Analisando o tecido cerebral de pessoas mortas com e sem Alzheimer e idades aproximadas quando faleceram, a equipe constatou que o patógeno agressivo era mais comum no primeiro caso, o que foi confirmado pela “impressão digital” do DNA da P. gingivalis nas amostras e pela presença das principais toxinas da bactéria, as gengivinas, no cérebro de quem teve demência.
Depois, os cientistas voltaram a pesquisar a relação do micro-organismo com o Alzheimer; dessa vez, em modelos animais. A ideia era entender como o patógeno chegava ao cérebro, ajudando a provocar os danos que levam à neurodegeneração. Eles descobriram que a P. gingivalis consegue migrar da boca para o cérebro e que, para evitar que a bactéria libere toxinas no órgão, é possível bloqueá-la com substâncias químicas que interagem com as gengivinas.
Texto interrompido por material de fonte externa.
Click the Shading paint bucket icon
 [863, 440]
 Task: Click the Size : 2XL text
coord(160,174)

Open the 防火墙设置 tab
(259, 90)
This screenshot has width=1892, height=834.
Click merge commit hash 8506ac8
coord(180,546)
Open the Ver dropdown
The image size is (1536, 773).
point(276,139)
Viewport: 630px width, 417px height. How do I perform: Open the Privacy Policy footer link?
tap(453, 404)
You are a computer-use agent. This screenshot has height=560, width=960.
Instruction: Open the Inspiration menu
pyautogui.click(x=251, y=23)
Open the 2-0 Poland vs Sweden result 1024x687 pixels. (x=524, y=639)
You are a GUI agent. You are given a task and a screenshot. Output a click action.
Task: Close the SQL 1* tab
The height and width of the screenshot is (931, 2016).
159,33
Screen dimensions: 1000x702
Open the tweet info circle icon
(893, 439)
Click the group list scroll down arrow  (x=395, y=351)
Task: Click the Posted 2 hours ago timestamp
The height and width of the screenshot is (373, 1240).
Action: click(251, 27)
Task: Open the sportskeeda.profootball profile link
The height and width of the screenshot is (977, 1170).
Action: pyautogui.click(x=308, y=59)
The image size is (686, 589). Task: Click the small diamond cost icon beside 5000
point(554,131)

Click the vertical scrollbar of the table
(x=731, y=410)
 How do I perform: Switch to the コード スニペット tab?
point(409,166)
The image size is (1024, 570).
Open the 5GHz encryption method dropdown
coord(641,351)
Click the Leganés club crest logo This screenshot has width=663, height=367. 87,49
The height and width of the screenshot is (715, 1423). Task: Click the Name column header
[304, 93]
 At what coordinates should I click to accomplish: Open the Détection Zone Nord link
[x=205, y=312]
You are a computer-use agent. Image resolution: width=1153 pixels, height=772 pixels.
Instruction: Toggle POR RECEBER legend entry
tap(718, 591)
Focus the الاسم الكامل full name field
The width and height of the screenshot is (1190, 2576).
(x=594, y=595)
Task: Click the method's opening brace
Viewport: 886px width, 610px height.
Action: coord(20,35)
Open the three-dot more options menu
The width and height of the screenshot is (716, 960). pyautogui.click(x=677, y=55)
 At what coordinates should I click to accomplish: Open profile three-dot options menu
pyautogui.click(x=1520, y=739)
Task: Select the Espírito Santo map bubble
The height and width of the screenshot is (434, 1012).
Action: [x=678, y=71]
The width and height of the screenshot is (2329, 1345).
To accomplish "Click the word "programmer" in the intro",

Um desses compostos, o COR388, está sendo usado em um estudo clínico de fase 1 para combate do Alzheimer. Mas Jan Potempa, professor da Universidade de Louisville e um dos autores do artigo, ressalta a importância de fazer a prevenção, especialmente nos casos de quem tem suscetibilidade genética à doença. “A higiene oral é muito importante por toda a vida. Não apenas para ter um sorriso bonito, mas para reduzir o risco de muitas doenças sérias”, ressalta. (PO)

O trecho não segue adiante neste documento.